Objective: Edit the material from the line containing "Click the Fees and minimums heading" through the line containing "This screenshot has height=426, width=1568." by replacing "Capture record" with "Save record" and leaving everything else unchanged. Leave the pictures out of your answer.
*****
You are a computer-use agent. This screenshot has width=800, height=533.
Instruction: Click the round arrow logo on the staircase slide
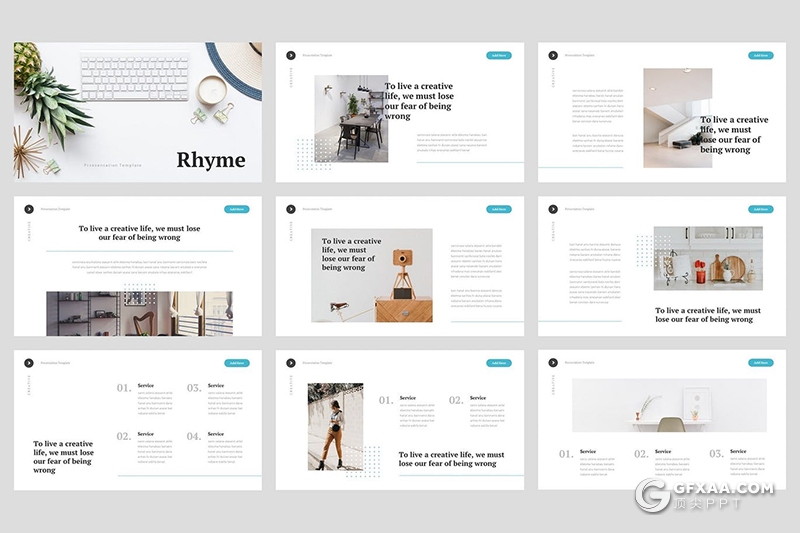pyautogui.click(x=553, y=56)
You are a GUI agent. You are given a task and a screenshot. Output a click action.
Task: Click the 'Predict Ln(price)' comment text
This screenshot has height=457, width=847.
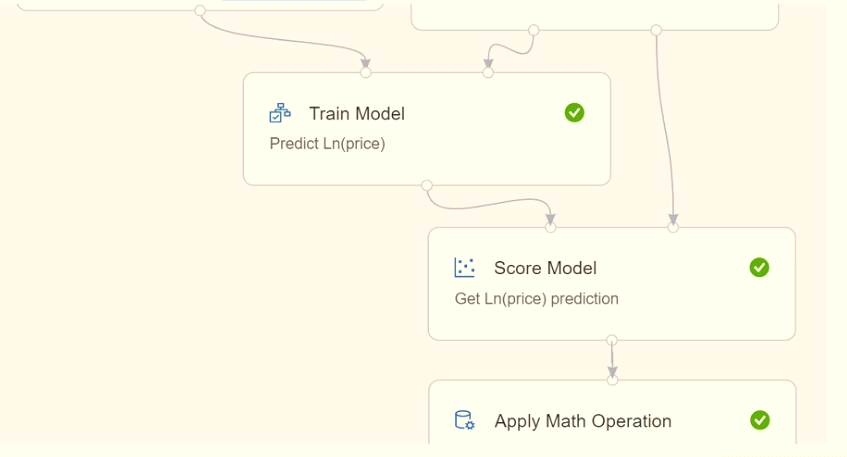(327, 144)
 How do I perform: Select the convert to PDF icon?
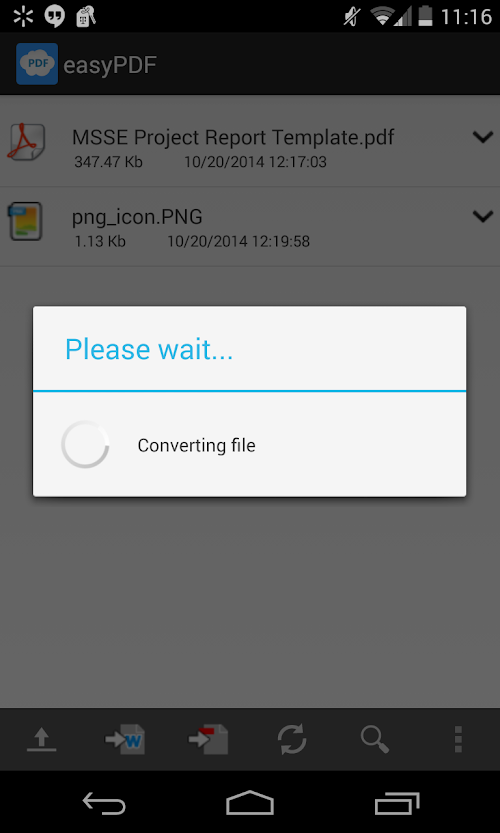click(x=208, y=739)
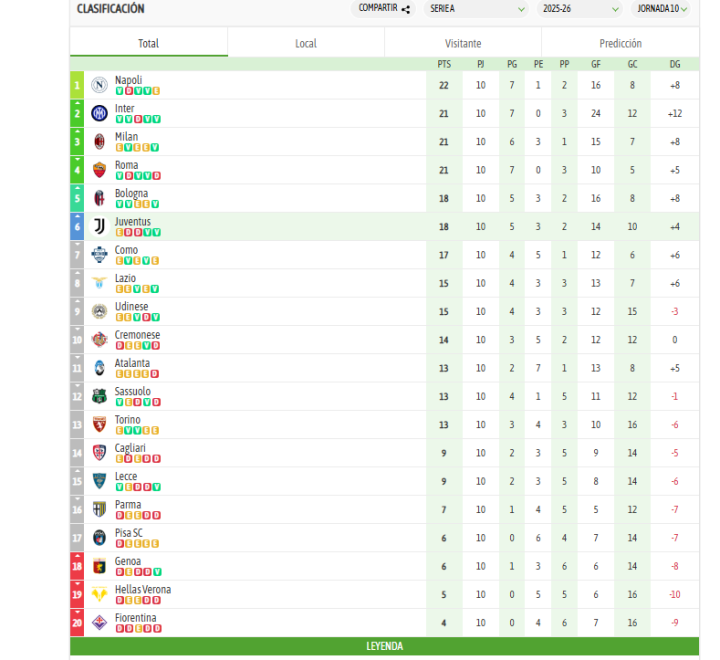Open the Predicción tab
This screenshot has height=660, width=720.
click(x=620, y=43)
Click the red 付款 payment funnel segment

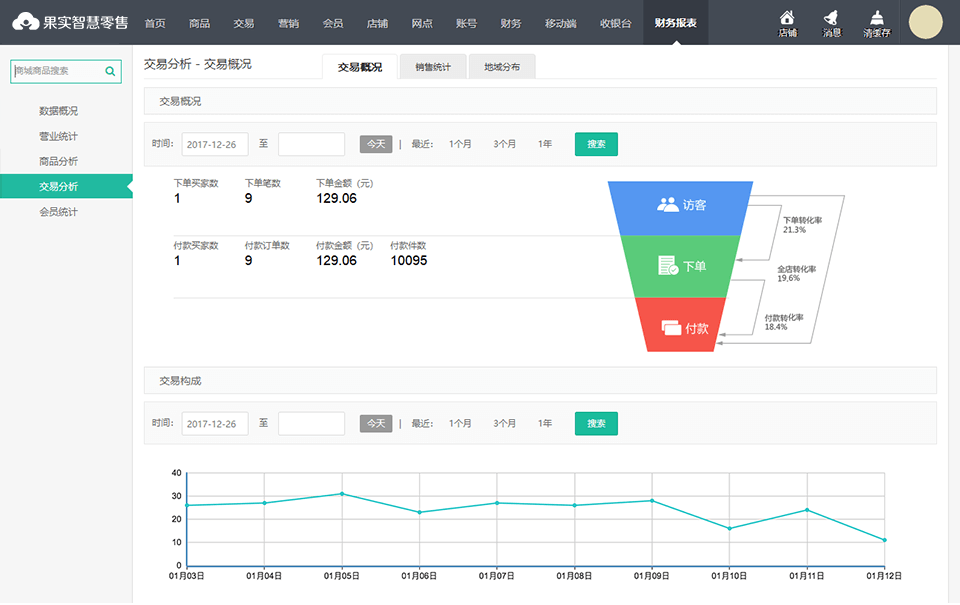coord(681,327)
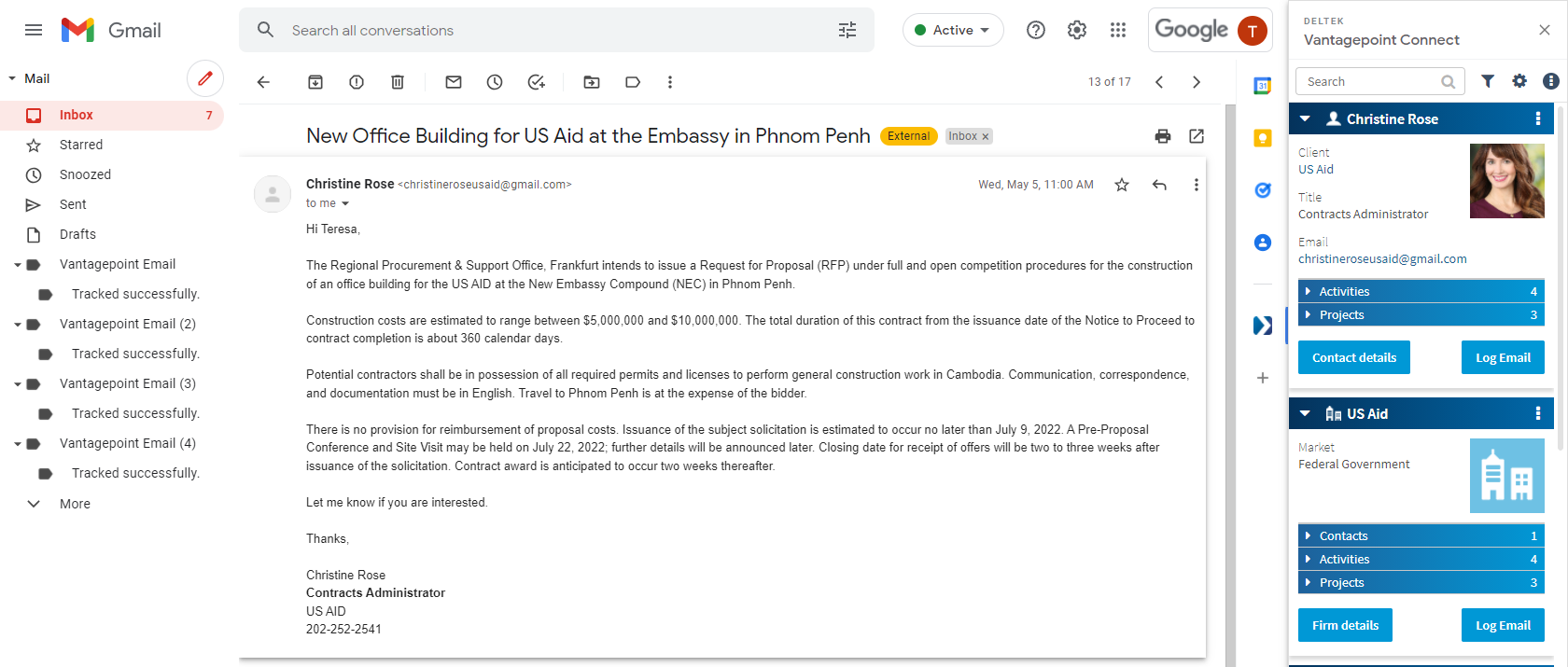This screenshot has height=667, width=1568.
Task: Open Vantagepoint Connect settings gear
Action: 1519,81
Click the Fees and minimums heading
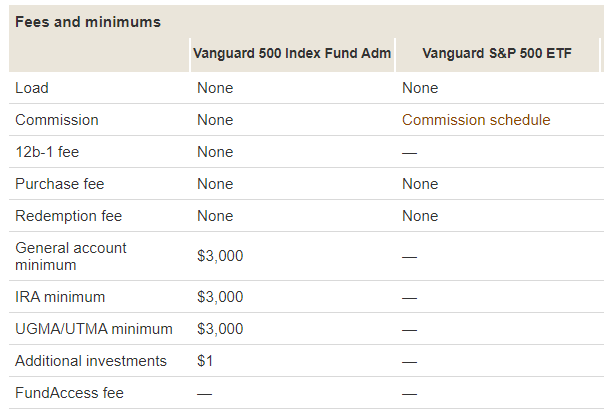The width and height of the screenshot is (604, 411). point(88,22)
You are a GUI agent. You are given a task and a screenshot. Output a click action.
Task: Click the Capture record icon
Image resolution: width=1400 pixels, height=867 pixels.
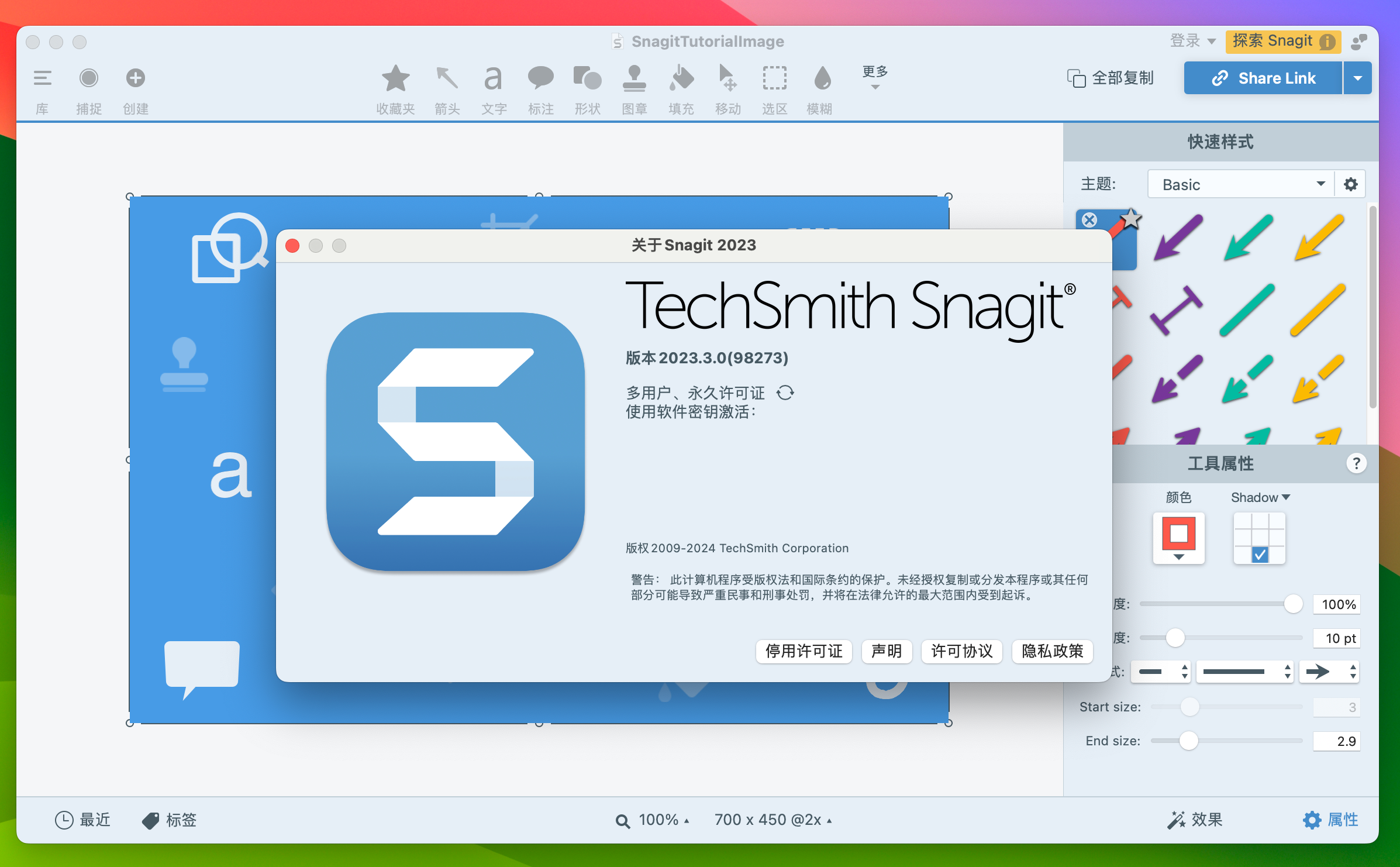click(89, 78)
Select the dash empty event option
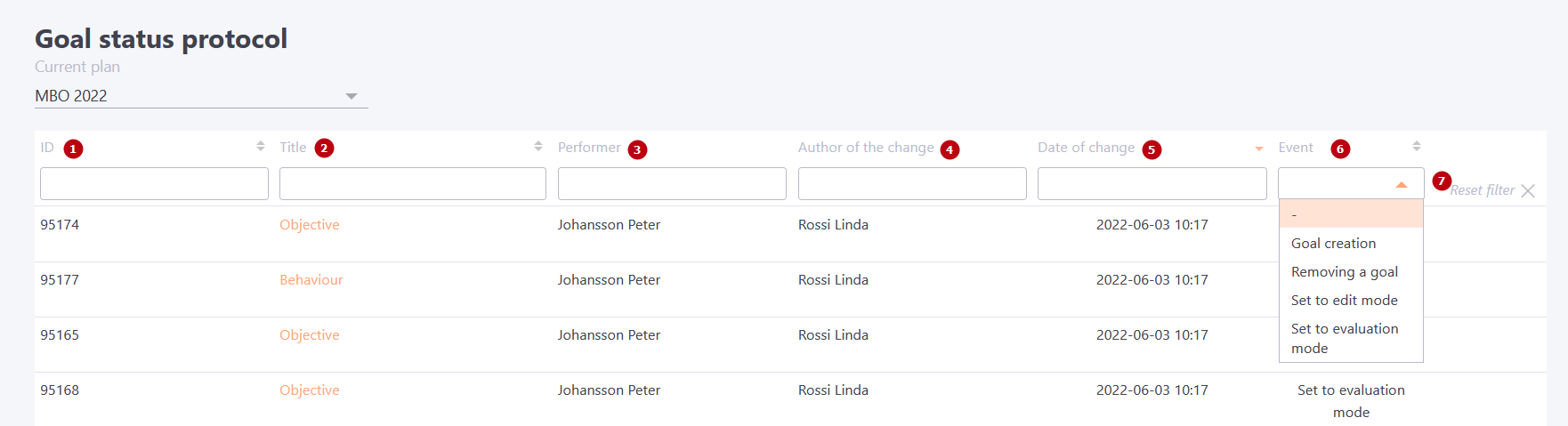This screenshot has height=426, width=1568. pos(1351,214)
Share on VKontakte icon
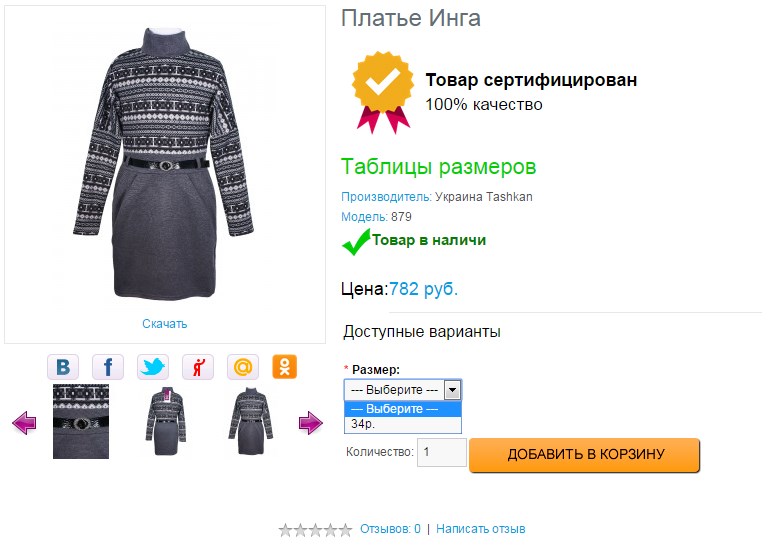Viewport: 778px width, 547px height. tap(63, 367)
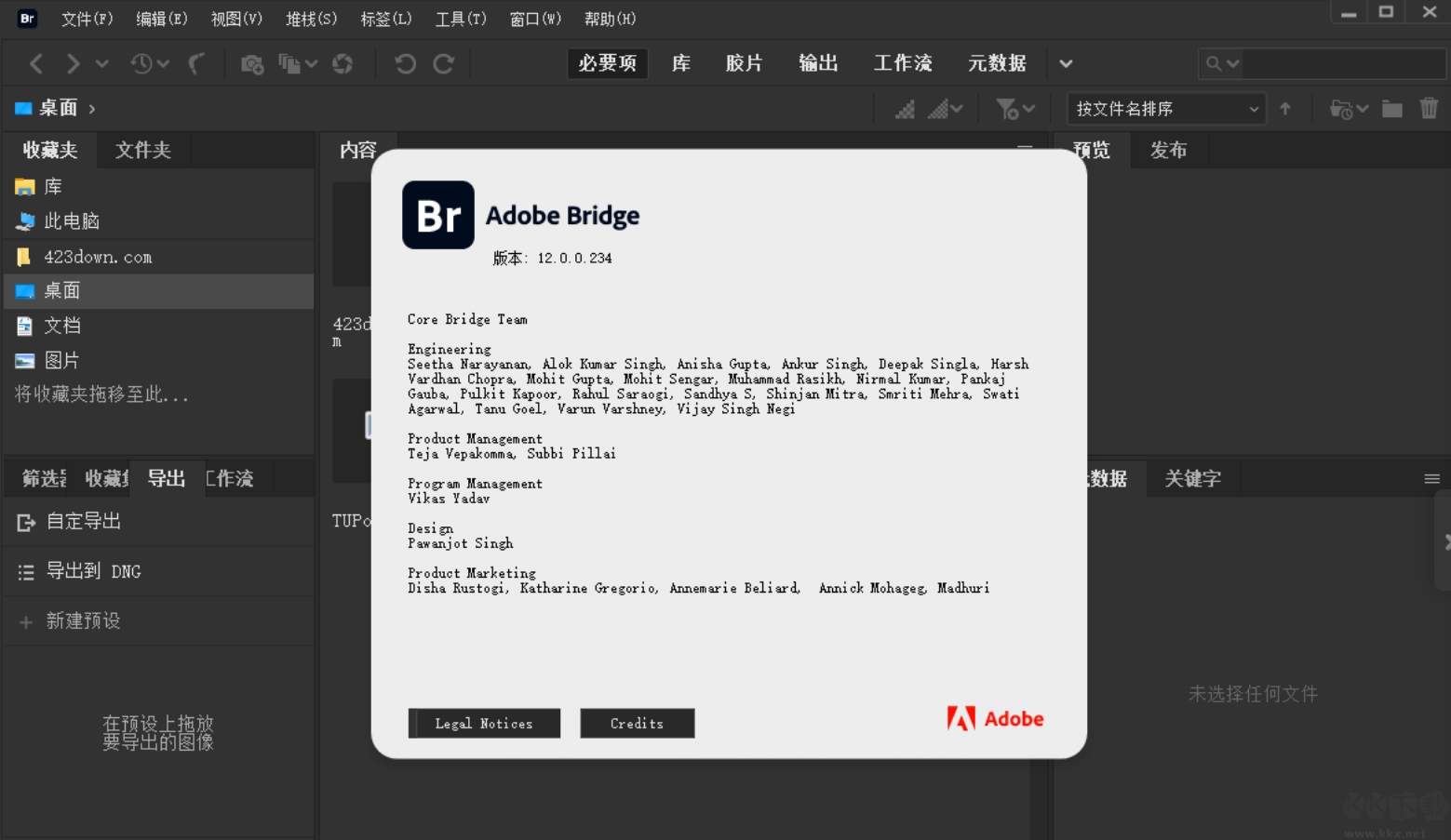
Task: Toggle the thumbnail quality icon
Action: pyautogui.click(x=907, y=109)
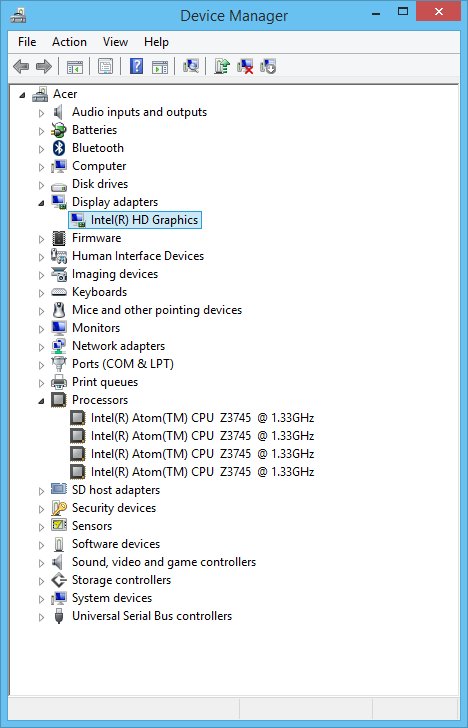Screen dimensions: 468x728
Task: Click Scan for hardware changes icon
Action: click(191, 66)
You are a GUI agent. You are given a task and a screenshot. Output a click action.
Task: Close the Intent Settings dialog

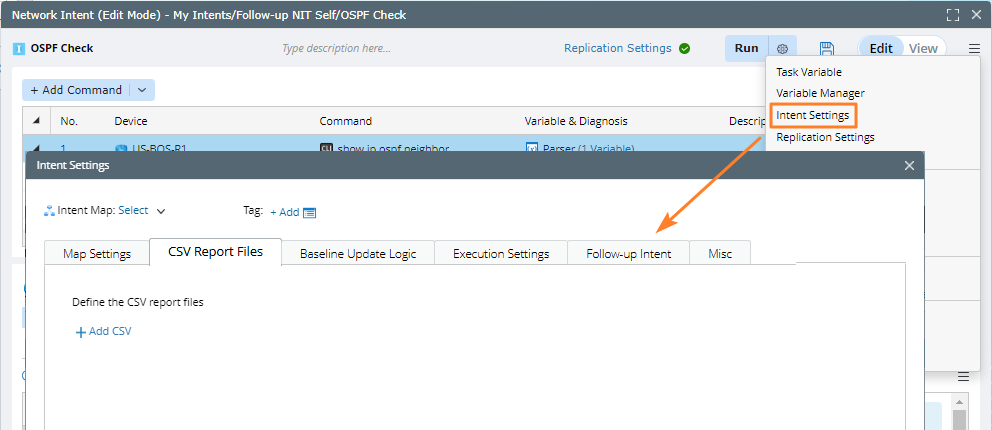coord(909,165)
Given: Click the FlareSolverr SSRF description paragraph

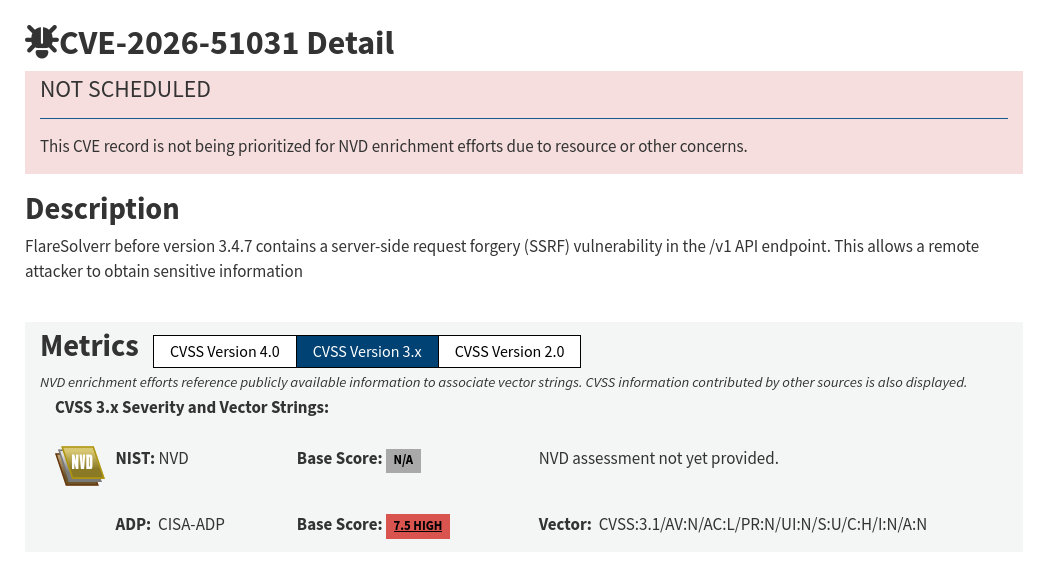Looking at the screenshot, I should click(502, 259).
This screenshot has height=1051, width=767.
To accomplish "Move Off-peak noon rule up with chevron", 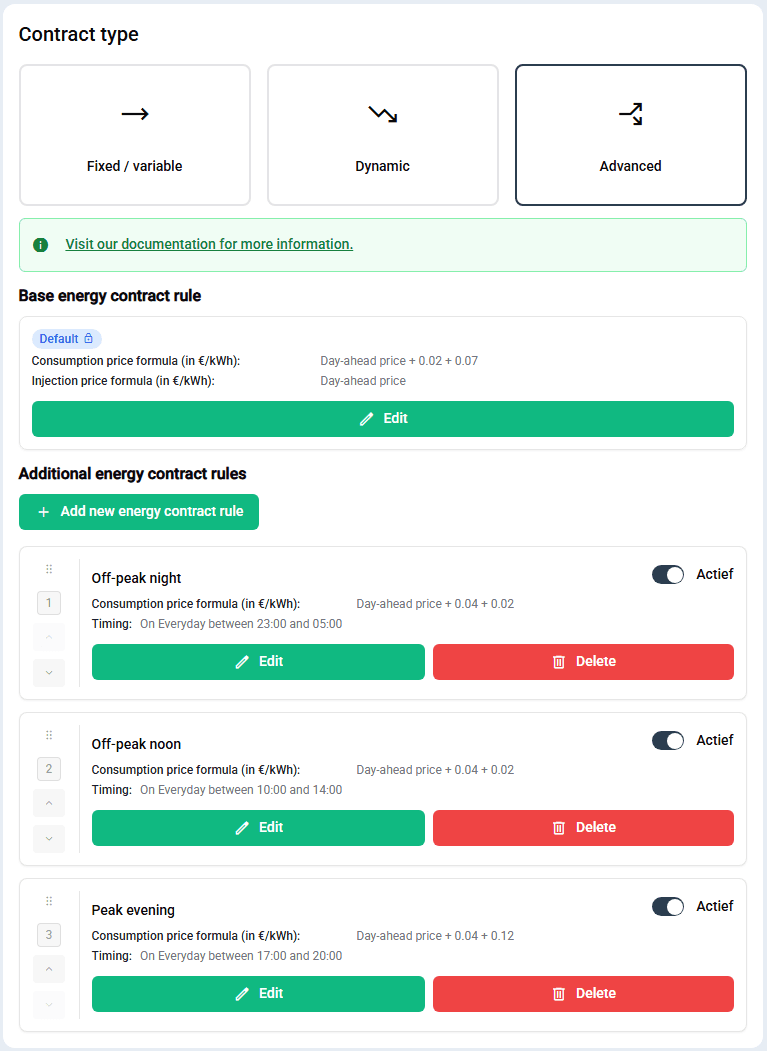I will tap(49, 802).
*****
Exercise answer:
Click the Fees and minimums heading
The width and height of the screenshot is (604, 411). point(88,22)
You are a GUI agent. You are given a task and a screenshot. Output a click action.
Task: Click the Save record icon
Image resolution: width=1400 pixels, height=867 pixels.
click(89, 78)
Select the dash empty event option
This screenshot has height=426, width=1568. pos(1351,214)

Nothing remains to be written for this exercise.